How to grow GDP whilst being loyal to SDG at the same time
As I am sure we have readers who don’t know what SDG stands for, let me provide a bit of background (and I paraphrase from the UN website on SDGs which you can find here). In 2015, a comprehensive set of Sustainable Development Goals (SDGs) were adopted by all UN member states. In short, the agreement provides a shared blueprint for peace and prosperity for people and the planet, and everybody has agreed to reach these goals by 2030 at the latest.
There are no less than 17 goals in the SDG programme, many of which will put a lid on the ability to generate robust GDP growth unless you think out-of-the-box. I am often quite critical of Boris Johnson’s government – and for good reasons, I might add – but, from what I have heard coming out of his mouth recently, I think he is on to something here (or, at least, his advisers are).
The UK is, in certain ways, a very dysfunctional country. Its digital infrastructure, for example, is pathetic, but it is clearly ahead of the curve on going carbon neutral and, if the government plays its cards well, this could become a major export opportunity, given how the entire world has signed up to the UN’s SDG agenda.

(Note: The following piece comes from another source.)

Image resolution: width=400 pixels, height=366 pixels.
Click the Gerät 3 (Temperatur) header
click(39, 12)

Take for example Sustainable Development Goal #7: Affordable and Clean Energy or #13: Climate Action – two SDGs which effectively cover one and the same issue. In both instances, fossil fuels come out short. In other words, between now and 2030, assuming most countries honour their commitment to this programme, there will be huge demand for fossil fuel-free energy solutions, and the UK is at the leading edge of this curve.
You many think that I am ‘only’ referring to the UK commitment to wind energy, but the commitment goes far wider than that. Within the not so distant future, traditional nuclear (fission) will undergo a major transformation with the introduction of SMR nuclear, and the UK is there, and not that many years later, fusion will be introduced, and the UK is also there. Once we have electricity from fusion energy, demand for fossil fuels will shrink faster than Big Oil will like to admit.

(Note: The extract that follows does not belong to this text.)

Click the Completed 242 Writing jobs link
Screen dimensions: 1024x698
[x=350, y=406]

In the wider scheme of things, if the UK (in this case Rolls Royce) is successful with the rollout, it will result in higher UK exports, stronger UK GDP growth and more jobs – all created whilst loyal to at least some of the UN’s Sustainable Development Goals.
Final few words
I am coming to the end of this month’s letter and hope to have made it clear by now that you cannot assume that all will be back to normal as soon as the economy has been re-opened. The list of issues we are confronted with is massive but, in this month’s Absolute Return Letter, I have only touched the tip of the iceberg. I could have referred to all the idle retail space around the world, and how that will affect commercial property prices negatively, or I could have discussed the rising need for another bedroom in many households, as working from home will be with us for much longer than COVID-19, and how that will affect residential property prices positively.
Alternatively, I could have picked on one or two of the hundreds of other little things that are likely to be different in the post COVID-19 environment but chose not to do so. 3,000-ish words is the maximum I allow myself in these letters, and I am bumping my head against the ceiling now. In earlier drafts, I had a section on the psychological (mental) damage caused to many people by the pandemic, and how long it may take to repair that.
In the end, I took it out, though, as my claims were hard to substantiate, but the gist of it all was (and still is) that many consumer activities may not return as quickly as our policymakers would like them to.